What's going on?
On Wednesday, Vodafone (the world’s second-largest mobile operator) dialed up a deal to acquire some of American telecoms giant Liberty Global’s European cable TV businesses – for a signal $22 billion!
What does this mean?
Liberty Global’s businesses in Germany, the Czech Republic, Romania and Hungary are all on the line in a deal which has been ringing for some time (perhaps a trend among telecoms companies). And the call may yet be dropped, as a lengthy regulatory review process awaits.
Vodafone hopes that the deal will catapult it from also-ran status in Central European markets to that of a leading player.
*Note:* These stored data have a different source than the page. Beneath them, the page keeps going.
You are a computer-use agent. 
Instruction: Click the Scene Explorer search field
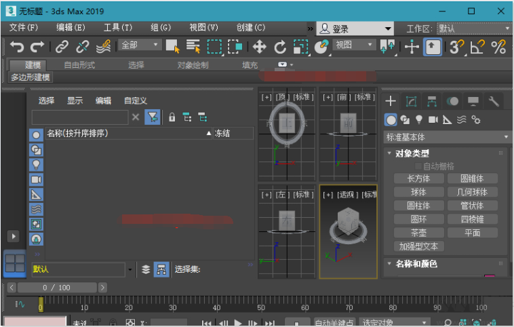(x=79, y=117)
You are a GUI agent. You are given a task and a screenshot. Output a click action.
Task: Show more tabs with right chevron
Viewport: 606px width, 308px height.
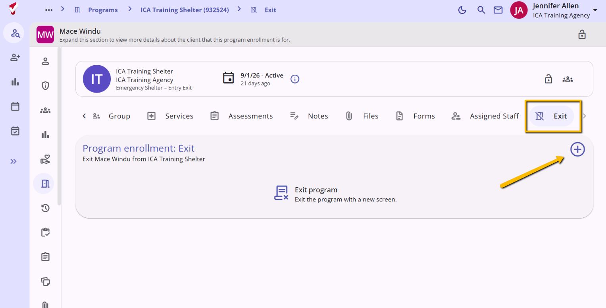coord(584,116)
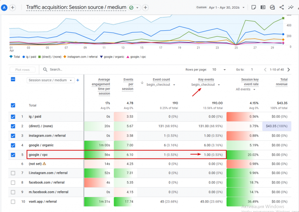Click the plus icon after report title
299x212 pixels.
(x=145, y=7)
It’s a similar rationale to the recent deal between T-Mobile US and Sprint, but with a key difference…
Why should I care?
For you personally: Europeans should be picking up a good deal.
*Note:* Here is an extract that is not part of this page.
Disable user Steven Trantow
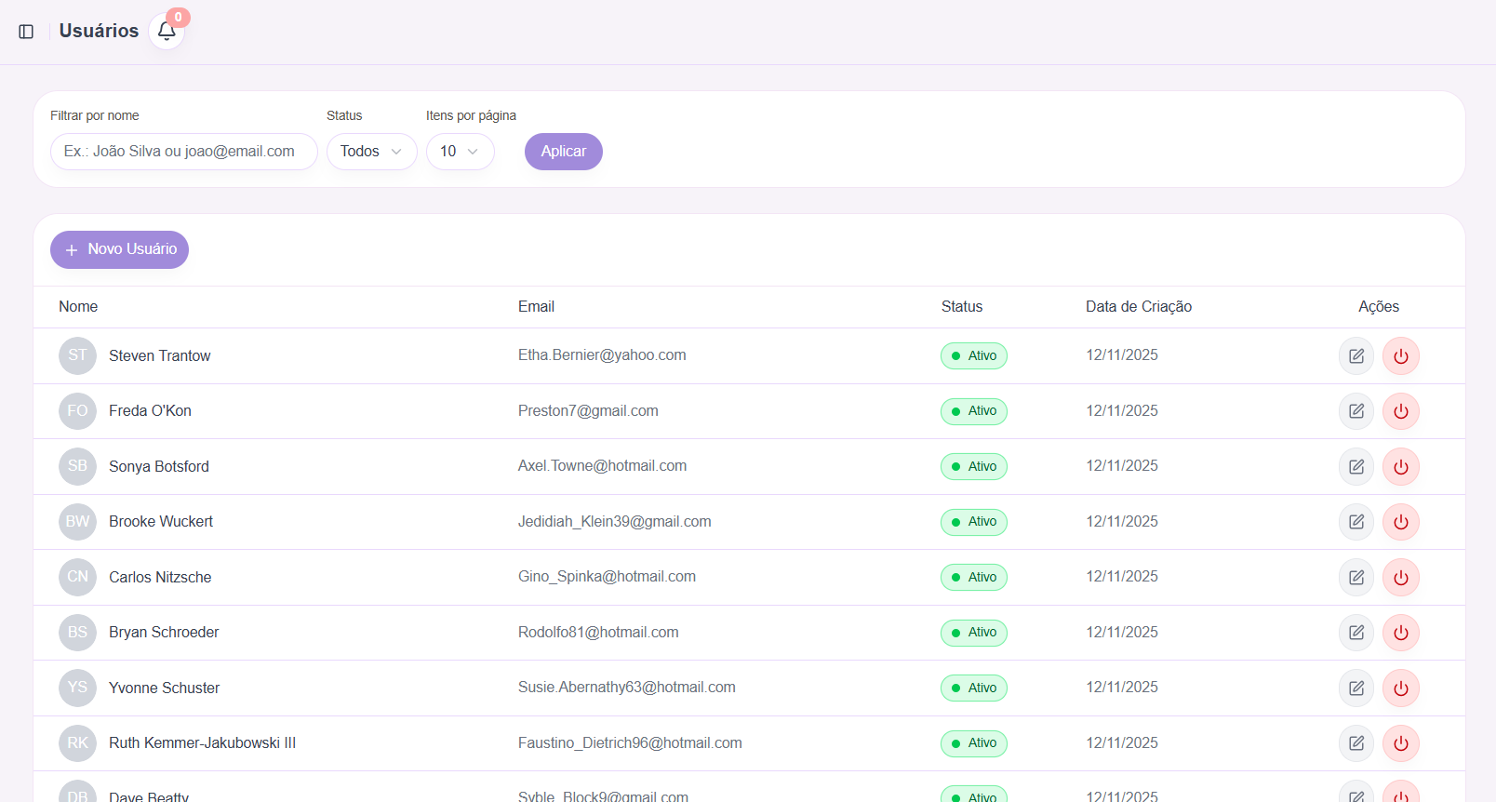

Instead of forthcoming infrastructure investments driving its thinking, Vodafone is likely focused on the deal allowing it to become a “quad-play” provider in prosperous Germany. Offering Jannik and Josefine TV, phone, internet and mobile services in one big Bündel should help Vodafone extract more euros from its customers, who should also get a good deal since all-in-one services are typically discounted.
For markets: What’s good for Vodafone may not be good for its German neighbor.
Vodafone’s stock rose by 1% on Wednesday (even though buyers’ shares usually fall on such news). Investors likely connected with the idea of Vodafone’s broader reach making it more competitive – with a full battery of synergies to boot. But the stock of German market leader Deutsche Telekom fell by 2% as the company’s CEO criticized the deal. His belief that the acquisition would result in a German cable TV monopoly (and thus be blocked by competition regulators) may have smacked of wishful thinking, given Deutsche T’s own groß audience.